There is also a big difference between a misdemeanor fine for failing to adequately secure a system (presuming agreement can be reached on what is adequate and it can be expressed in reasonably simple terms) and being held responsible for whatever it does when infected.

Incredible. Truly, truly incredible

[gwslyon]

This virus has accomplished what no one else has managed on the Windows Platform. Backward Compatibility. 7 years and running!

Solution: mod MyDoom

Just create a modified MyDoom to format the machines after one month of being infected, you will find less machines getting infected after that.

Re:Maybe people should have to register their PC

[Opportunist]

Well, if there was some kind of interest, then maybe.
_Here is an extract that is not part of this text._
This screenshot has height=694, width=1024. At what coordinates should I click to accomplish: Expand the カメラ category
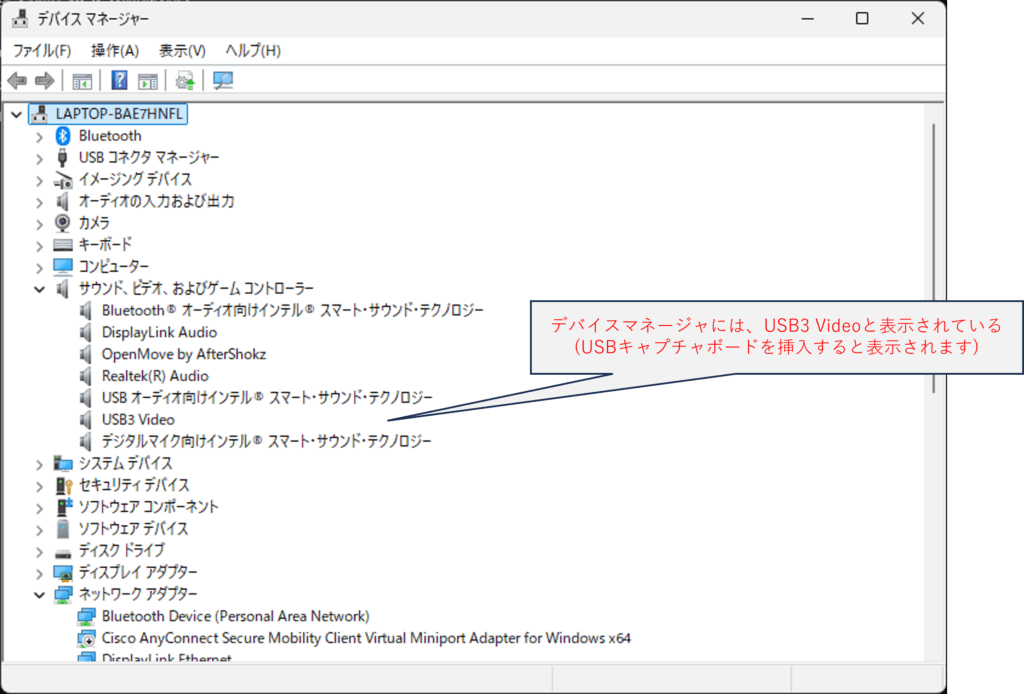[39, 223]
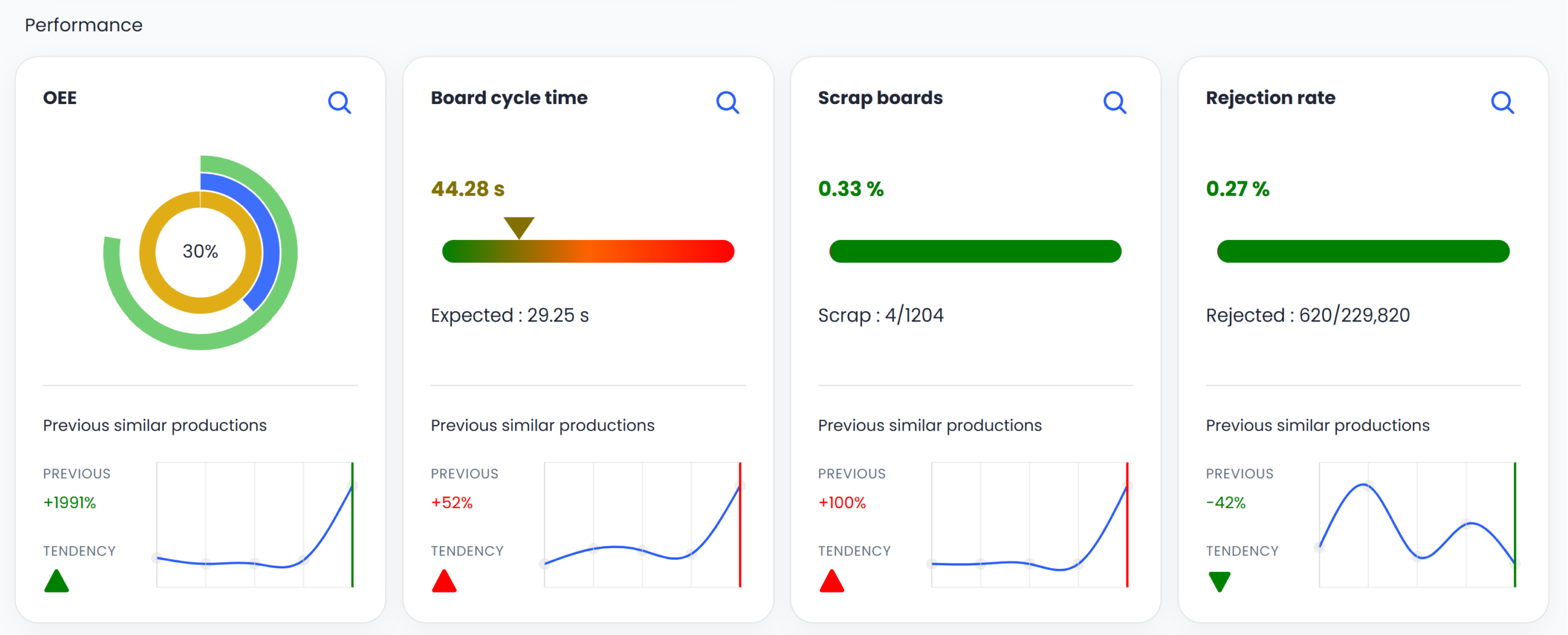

Sadly, there is no RIAA behind the anti-spam movement.

And you're right, taking full blame for the fallout isn't necessary, a fine in the vicinity of 100-500 bucks will keep people keenly interested enough to enable some brain cells before clicking every dancing monkey.

Re:Maybe people should have to register their PC

[hairyfeet]

Well if they are in Bumfuckistan nobody is gonna care if we just kill the pricks then, are they? These guys are scum, they cause billions in damages and lost hours, as a friend in the state crime lab has told me some are even using their infections to sell CP and not have it on their personal machines. these are true scum of the earth and frankly shouldn't be treated any nicer than we treat the mob or any other criminal org.

So take them out. If the country refuses to do shit, well there are plenty of groups like Blackwater that are happy to do dirty jobs for a fee. follow the money, find these rats in their holes and take them out. I bet a few high profile "actions" on a few of these scum might make them think twice about how much protection they can get by being in bumfuckistan. Let me put it this way: Would we put up with this shit if a country was spreading this much destruction and misery using non cyber means? Hell even the worst terrorist countries don't cause as much monetary damage as a single one of these fast spreading worms!

Re:Maybe people should have to register their PC

[sjames]

If there is no real interest, the only thing a law could do is permit the police and crooks( politicians if you prefer) to "do something" about the problem by persecuting the innocent and spending less resources than ever on the actual problem. Meanwhile, a zillion PCs all around the world will make sure the spam doesn't abate even slightly.

If there is adequate interest, they should go after the criminal organizations behind the bot armies.

Re:Maybe people should have to register their PC

[__aancvu2993]

Dear friend,

stupidity cannot be made illegal unless prisons can be made the size of countries and countries the size of prisons.

As per your example: if you leave your car or your home open and you are robbed, you don't have any criminal or civil responsibility. Unless you are prepared to visit your mother in prison, don't say such stupid nonsense.

Re:Maybe people should have to register their PC

[Opportunist]

Talk for your country. In mine, leaving your car keys in your unlocked car means trouble. Usually handled by a fine. Unless the car actually gets stolen and used in a crime, then you're actually liable for facilitation

Re:clone my doom to make a warning and boot them o

[coolmadsi]

I think some ppl should make a mimic my doom virus that simple informs the ppl they need to patch and until then their tcp/ip files have been removed.

Gets them off the network and educates them.

I think most users would find it hard to patch their system if they no longer have network access to do it.